Array Tomography Core

Array Tomography Overview

• Physical sectioning at 70 nm
• Optical imaging with lateral resolution of <1 micron
• Synergistic with tissue preparation for EM
• Fluorescent antibodies are more flexible than EM/immunogoldlocalization
• Tissue can be probed, stripped and re-probed with antibodies
• 3D reconstructions with extremely high spatial resolution

Array tomography is a light microscopic method of analysis that allows increased structural detail to be achieved at the light microscope level such as that associated with individual synapses. Preparation for array tomography requires the same tissue embedding equipment and ultramicratome used for TEM preparation.

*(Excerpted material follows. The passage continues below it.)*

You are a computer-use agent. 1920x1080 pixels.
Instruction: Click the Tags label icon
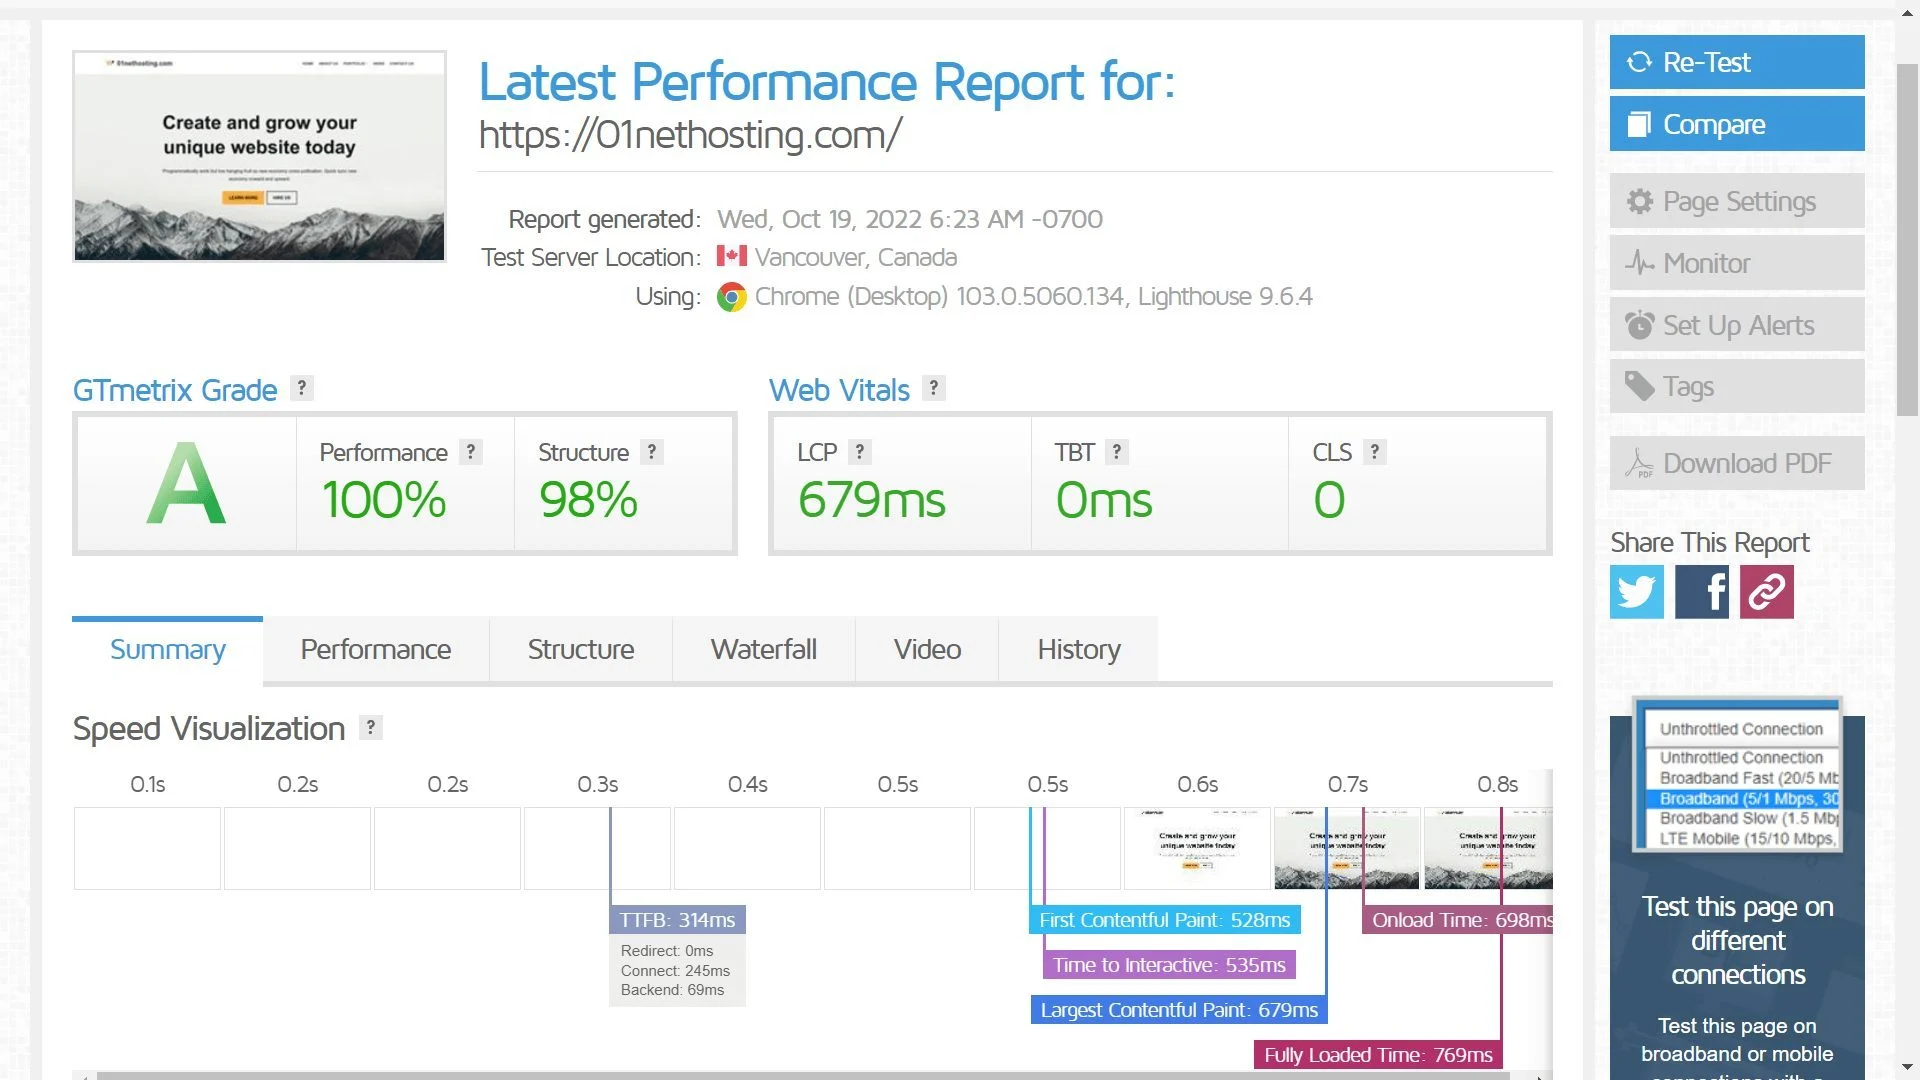tap(1640, 386)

Tissue is embedded in a classical EM ultrastuctural media, cut into ribbons of 70 nanometer serial sections, then stained with multicolor immunofluorescence methods to distinguish subcellular epitopes. Images are acquired using a Zeiss Axio Imager Z2 microscope with coupled Photometrics CoolSNAP HQ2 CCD camera and a high resolution objective (63x 1.4NA Plan Apochromatic oil DIC).

Images from the same position on each section of the ribbon are collected making a stack for 3-dimensional reconstruction of the subjects of interest.

The image analysis is performed in a semi-automated fashion using NIH software Image J, Matlab, and a series of simple programs written and made freely available by the inventor of the method.